The Court also took up the suggestions made by Senior Advocate Vikas Singh in a letter to decongest the courts through the long-term introduction of video conference hearings.
CJI SA Bobde observed these suggestions should be given substantive consideration. He added that the court needs changes in the way it functions and that these issues will be considered after lockdown is lifted.
The Bench went on to further observe that the COVID-19 outbreak demands social distancing. To ensure the continuous functioning of the Court, every stakeholder expected to coordinate.

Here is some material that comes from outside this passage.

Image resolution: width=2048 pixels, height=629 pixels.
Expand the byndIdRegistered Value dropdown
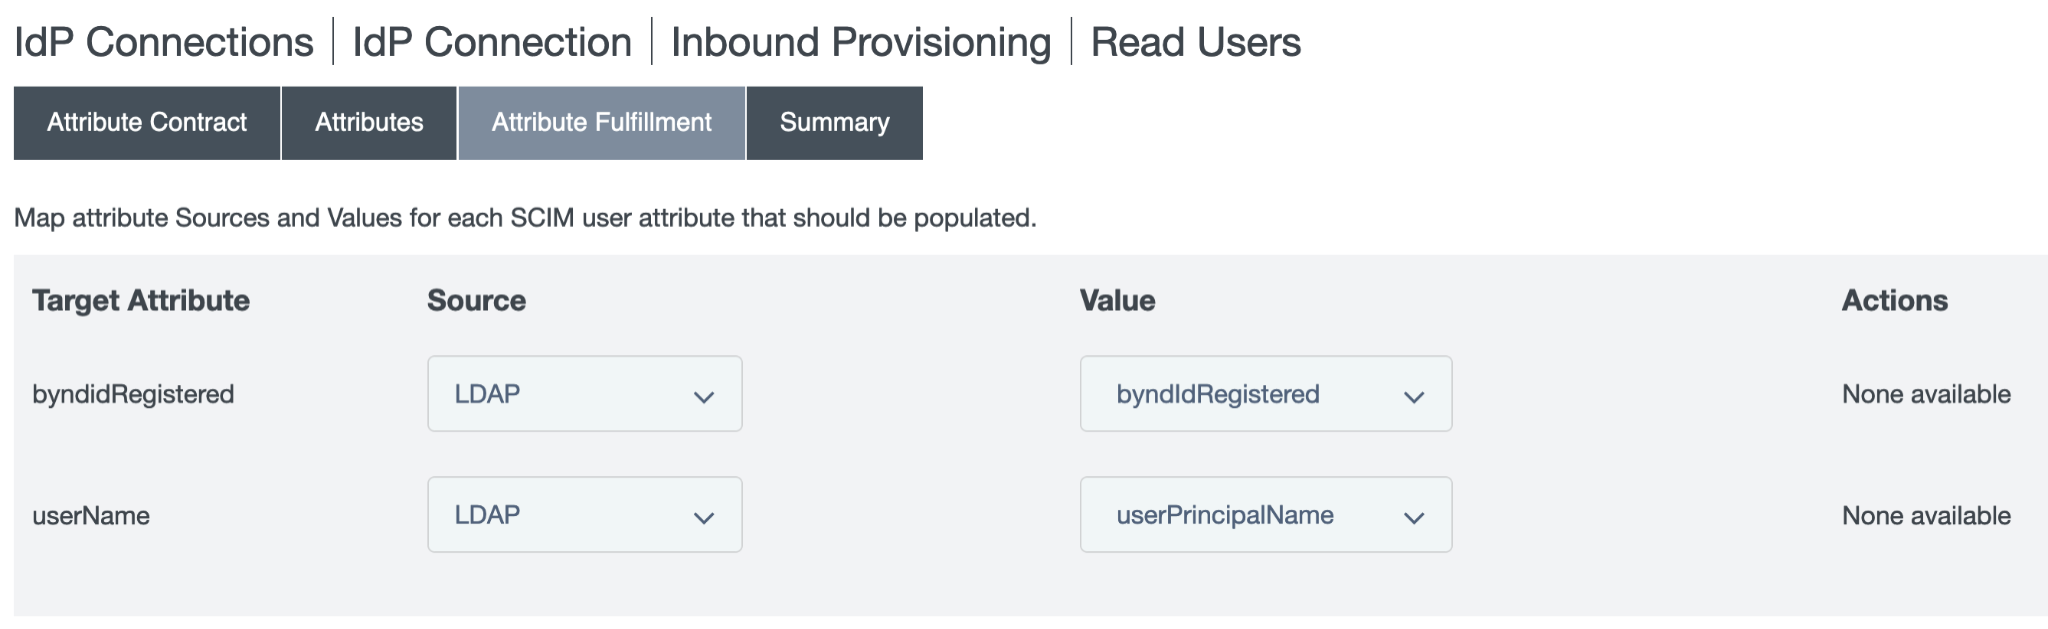pyautogui.click(x=1265, y=394)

To preserve the rule of law and the Constitution, social distances guidelines have to be followed, the Court said, adding that all hearings in congregation must necessarily be suspended.
The Court observed that it is necessary to ensure that Court premises do not contribute to the spread of the virus, and went on to intimate that it wants to give legal protection to the measures that have been employed by courts.

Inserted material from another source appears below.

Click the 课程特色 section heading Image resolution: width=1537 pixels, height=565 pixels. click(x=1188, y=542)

To this end, the directions issued under Article 142 of the Constituton include the following:
- All measures that have been and shall be taken by this Court and by the High Courts, to reduce the need for the physical presence of all stakeholders within court premises and to secure the functioning of courts in consonance with social distancing guidelines and best public health practices shall be deemed to be lawful;
- The Supreme Court of India and all High Courts are authorized to adopt measures required to ensure the robust functioning of the judicial system through the use of video conferencing technologies;
- Consistent with the peculiarities of the judicial system in every state and the dynamically developing public health situation, every High Court is authorised to determine the modalities which are suitable to the temporary transition to the use of video conferencing technologies;
- The concerned courts shall maintain a helpline to ensure that any complaint in regard to the quality or audibility of feed shall be communicated during the proceeding or immediately after its conclusion failing which no grievance in regard to it shall be entertained thereafter.
- The District Courts in each State shall adopt the mode of Video Conferencing prescribed by the concerned High Court.
- The Court shall duly notify and make available the facilities for video conferencing for such litigants who do not have the means or access to video conferencing facilities.
- If necessary, in appropriate cases courts may appoint an amicus-curiae and make video conferencing facilities available to such an advocate.
- Until appropriate rules are framed by the High Courts, video conferencing shall be mainly employed for hearing arguments whether at the trial stage or at the appellate stage.
- In no case shall evidence be recorded without the mutual consent of both the parties by video conferencing. If it is necessary to record evidence in a Court room the presiding officer shall ensure that appropriate distance is maintained between any two individuals in the Court.
- The presiding officer shall have the power to restrict entry of persons into the court room or the points from which the arguments are addressed by the advocates.
- No presiding officer shall prevent the entry of a party to the case unless such party is suffering from any infectious illness. However, where the number of litigants are many, the presiding officer shall have the power to restrict the numbers. The presiding officer shall in his discretion adjourn the proceedings where it is not possible to restrict the number.
The Court added that these directions have been issued to ensure that the Judiciary rises to face the unique challenge that has been brought about by the COVID-19 pandemic. The orders will remain in place until further orders, the Bench added.